• _Word and element location records_
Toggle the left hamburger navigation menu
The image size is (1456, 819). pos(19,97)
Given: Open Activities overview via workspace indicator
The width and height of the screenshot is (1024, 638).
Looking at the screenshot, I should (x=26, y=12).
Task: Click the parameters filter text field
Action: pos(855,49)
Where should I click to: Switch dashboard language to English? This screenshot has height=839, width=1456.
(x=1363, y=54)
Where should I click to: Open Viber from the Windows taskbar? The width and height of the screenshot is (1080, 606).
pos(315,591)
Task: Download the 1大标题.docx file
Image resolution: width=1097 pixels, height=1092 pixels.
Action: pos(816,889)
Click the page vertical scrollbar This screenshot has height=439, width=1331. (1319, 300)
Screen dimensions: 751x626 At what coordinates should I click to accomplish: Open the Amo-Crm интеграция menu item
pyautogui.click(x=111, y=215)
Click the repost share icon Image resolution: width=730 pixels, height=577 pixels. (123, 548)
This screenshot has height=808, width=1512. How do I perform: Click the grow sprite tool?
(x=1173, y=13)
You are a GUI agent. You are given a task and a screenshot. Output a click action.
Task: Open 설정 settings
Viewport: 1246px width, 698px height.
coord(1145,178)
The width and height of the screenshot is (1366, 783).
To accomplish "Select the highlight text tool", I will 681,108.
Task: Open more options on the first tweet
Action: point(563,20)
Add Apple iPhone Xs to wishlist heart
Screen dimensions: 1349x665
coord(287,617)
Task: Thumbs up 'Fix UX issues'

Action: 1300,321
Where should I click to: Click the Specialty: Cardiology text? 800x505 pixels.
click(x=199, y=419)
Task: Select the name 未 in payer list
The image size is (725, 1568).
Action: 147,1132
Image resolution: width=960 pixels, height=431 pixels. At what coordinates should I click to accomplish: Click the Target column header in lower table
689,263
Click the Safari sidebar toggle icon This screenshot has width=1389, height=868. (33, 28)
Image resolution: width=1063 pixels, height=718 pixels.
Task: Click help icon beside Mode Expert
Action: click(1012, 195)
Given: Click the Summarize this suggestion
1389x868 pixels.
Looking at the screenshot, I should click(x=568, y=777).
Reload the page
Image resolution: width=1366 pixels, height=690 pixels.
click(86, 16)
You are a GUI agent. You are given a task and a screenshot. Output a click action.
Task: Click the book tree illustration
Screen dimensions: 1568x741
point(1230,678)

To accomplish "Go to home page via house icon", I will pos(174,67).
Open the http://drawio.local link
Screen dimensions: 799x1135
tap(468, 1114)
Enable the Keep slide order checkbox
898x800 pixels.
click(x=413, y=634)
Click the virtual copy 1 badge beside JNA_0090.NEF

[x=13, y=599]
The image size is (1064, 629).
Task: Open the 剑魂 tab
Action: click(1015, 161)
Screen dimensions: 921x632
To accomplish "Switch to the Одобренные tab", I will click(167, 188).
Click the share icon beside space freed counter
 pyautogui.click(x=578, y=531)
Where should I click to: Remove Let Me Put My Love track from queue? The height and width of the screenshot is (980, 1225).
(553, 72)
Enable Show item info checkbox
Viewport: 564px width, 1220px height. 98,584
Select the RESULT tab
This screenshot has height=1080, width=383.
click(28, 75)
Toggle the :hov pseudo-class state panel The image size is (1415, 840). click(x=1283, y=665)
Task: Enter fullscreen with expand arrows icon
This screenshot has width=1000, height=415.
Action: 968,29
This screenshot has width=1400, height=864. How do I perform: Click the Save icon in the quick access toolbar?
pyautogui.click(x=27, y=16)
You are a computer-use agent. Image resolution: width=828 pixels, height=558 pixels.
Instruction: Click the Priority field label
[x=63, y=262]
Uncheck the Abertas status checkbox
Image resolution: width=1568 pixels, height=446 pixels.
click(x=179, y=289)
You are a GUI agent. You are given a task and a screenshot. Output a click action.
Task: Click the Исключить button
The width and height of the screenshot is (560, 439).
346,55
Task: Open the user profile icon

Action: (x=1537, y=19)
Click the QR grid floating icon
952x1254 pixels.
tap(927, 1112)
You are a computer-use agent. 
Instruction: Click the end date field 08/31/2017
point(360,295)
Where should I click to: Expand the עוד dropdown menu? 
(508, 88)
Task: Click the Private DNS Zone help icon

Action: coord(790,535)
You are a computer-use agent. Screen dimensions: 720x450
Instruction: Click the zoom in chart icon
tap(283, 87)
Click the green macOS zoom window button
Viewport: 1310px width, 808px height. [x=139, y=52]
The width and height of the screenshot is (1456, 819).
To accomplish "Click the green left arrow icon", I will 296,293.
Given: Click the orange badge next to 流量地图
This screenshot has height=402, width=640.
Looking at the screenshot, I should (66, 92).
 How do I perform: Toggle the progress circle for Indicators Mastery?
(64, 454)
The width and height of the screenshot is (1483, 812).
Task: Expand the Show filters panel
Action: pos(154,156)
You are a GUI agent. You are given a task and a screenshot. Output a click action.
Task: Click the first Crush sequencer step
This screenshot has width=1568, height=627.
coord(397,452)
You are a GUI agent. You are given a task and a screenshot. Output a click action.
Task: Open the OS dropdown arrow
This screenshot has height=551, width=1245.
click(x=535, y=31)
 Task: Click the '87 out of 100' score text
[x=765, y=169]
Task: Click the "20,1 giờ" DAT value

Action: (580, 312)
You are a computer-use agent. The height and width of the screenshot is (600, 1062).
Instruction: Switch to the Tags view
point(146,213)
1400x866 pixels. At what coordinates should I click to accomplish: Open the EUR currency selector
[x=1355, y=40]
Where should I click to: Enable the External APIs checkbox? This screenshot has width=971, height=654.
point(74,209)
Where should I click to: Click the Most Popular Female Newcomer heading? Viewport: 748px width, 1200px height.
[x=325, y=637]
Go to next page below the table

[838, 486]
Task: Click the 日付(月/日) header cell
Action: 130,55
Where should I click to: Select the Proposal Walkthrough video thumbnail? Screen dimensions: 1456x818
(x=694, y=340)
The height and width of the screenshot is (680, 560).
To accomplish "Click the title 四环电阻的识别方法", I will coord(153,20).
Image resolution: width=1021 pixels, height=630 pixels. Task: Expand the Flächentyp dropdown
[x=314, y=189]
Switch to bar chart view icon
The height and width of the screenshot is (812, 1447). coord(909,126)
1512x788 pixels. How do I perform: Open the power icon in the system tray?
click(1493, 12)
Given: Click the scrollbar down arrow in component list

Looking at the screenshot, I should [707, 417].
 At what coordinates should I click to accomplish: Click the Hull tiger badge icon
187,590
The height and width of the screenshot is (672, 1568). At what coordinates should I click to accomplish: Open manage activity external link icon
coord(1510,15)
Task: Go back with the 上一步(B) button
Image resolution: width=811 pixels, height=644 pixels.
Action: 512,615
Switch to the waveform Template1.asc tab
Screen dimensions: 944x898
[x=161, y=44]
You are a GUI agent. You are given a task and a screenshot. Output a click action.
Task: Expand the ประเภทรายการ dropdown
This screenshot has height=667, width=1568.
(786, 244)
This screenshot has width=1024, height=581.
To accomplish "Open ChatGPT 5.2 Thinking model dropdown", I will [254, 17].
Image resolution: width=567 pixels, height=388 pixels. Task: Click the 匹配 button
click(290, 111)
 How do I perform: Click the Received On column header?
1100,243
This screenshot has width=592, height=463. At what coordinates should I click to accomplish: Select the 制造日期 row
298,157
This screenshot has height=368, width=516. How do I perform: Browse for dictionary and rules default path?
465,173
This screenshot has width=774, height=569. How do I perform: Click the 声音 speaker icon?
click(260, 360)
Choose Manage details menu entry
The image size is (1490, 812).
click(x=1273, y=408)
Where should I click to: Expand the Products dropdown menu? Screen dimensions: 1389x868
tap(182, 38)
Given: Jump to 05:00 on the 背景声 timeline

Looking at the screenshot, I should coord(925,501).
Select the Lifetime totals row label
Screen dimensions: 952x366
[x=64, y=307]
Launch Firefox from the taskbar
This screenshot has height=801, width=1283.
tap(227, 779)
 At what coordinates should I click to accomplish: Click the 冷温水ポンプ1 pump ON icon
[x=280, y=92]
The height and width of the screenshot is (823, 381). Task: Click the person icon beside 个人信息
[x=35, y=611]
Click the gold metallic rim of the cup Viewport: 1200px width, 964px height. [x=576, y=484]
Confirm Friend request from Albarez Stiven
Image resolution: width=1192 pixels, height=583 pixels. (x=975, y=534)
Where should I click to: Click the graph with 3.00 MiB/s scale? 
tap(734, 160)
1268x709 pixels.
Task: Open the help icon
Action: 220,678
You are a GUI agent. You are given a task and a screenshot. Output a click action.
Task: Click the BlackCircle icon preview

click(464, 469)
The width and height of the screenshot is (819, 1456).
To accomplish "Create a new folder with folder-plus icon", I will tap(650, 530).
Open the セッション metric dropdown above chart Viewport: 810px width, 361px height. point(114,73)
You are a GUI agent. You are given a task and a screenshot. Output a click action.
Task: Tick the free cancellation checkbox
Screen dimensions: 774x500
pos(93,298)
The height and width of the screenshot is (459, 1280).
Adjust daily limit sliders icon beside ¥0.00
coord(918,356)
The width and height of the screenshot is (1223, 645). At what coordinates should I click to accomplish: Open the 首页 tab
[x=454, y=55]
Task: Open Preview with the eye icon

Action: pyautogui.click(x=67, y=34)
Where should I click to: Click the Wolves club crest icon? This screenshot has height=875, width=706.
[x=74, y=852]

• _Work required_
In the data, between the lines holding "You are a computer-use agent. Image" and "[x=765, y=169]", inclusive, change "Instruction" to "Command" and write those lines out again with nothing else altered.

• _Reply_
You are a computer-use agent. Image resolution: width=828 pixels, height=558 pixels.
Command: Click the Priority field label
[x=63, y=262]
Uncheck the Abertas status checkbox
Image resolution: width=1568 pixels, height=446 pixels.
click(x=179, y=289)
You are a GUI agent. You are given a task and a screenshot. Output a click action.
Task: Click the Исключить button
The width and height of the screenshot is (560, 439).
346,55
Task: Open the user profile icon

Action: (x=1537, y=19)
Click the QR grid floating icon
952x1254 pixels.
tap(927, 1112)
You are a computer-use agent. 
Command: Click the end date field 08/31/2017
point(360,295)
Where should I click to: Expand the עוד dropdown menu? 
(508, 88)
Task: Click the Private DNS Zone help icon

Action: coord(790,535)
You are a computer-use agent. Screen dimensions: 720x450
Command: Click the zoom in chart icon
tap(283, 87)
Click the green macOS zoom window button
Viewport: 1310px width, 808px height. [x=139, y=52]
The width and height of the screenshot is (1456, 819).
To accomplish "Click the green left arrow icon", I will 296,293.
Given: Click the orange badge next to 流量地图
This screenshot has height=402, width=640.
Looking at the screenshot, I should (66, 92).
 How do I perform: Toggle the progress circle for Indicators Mastery?
(64, 454)
The width and height of the screenshot is (1483, 812).
Task: Expand the Show filters panel
Action: pos(154,156)
You are a GUI agent. You are given a task and a screenshot. Output a click action.
Task: Click the first Crush sequencer step
This screenshot has width=1568, height=627.
coord(397,452)
You are a GUI agent. You are given a task and a screenshot. Output a click action.
Task: Open the OS dropdown arrow
This screenshot has height=551, width=1245.
click(x=535, y=31)
 Task: Click the '87 out of 100' score text
[x=765, y=169]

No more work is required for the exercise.